Eine antike Steinstele in der skythischen Siedlung Bilsk in der ZentralukraineBild: Photoshot/picture alliance

"Die Problemlage ist eine bislang unbekannte", sagt Kilian Heck, der nach der russischen Invasion im vergangenen Jahr das Ukraine Art Aid Center mit initiierte: Das Netzwerk aus Kunsthistorikern und Museumsexperten organisiert Hilfstransporte mit Verpackungsmaterialien, Generatoren oder Entfeuchtungsgeräten, um Kunstwerke in der Ukraine vor den Folgen des Krieges zu schützen.

Im Kriegsgeschehen habe sich eine gewisse Routine eingespielt, sagt Kilian Heck, "die Maßnahmen waren eingeübt: Werke verpacken, in den Keller bringen oder evakuieren". Die Überschwemmung sei dagegen eine völlig neue Herausforderung: "Es gibt kaum Mittel, darauf konservatorisch angemessen zu reagieren. Es ist eine neue Form der Kulturgutzerstörung."

Die Stadt Oleschky ist nach dem Staudamm-Bruch überflutetBild: AP Photo/picture alliance

In zweiwöchentlichen Zoom-Meetings tauschen sich deutsche Kunsthistorikerinnen und Kunsthistoriker mit Kolleginnen und Kollegen aus der Ukraine aus. Kolleginnen aus den überschwemmten Gebieten hätten zuletzt von im Wasser treibenden Leichen berichtet, die von den Wassermassen aus den Friedhöfen gespült wurden. Auch im Wasser treibende Tierkadaver sowie Verunreinigungen ließen die Sorge vor Seuchen anwachsen. "Am wichtigsten ist momentan die Bereitstellung von Wasserfiltern", sagt Kilian Heck.

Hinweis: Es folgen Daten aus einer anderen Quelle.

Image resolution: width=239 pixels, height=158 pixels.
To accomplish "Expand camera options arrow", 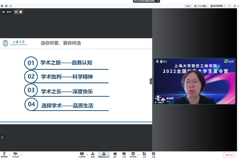I will point(21,155).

Am 6. Juni waren die Staumauer und das Wasserkraftwerk bei Kachowka zerstört worden, die Ukraine und Russland geben sich gegenseitig die Schuld. Die ukrainischen Behörden haben den Internationalen Strafgerichtshof in Den Haag aufgerufen, die Zerstörung des Staudamms zu untersuchen. Im Stausee waren rund 18 Milliarden Kubikmeter Wasser gespeichert. Die Behörden der Region Cherson berichteten, dass 600 Quadratkilometer Land überflutet worden seien - eine Fläche fast doppelt so groß wie München.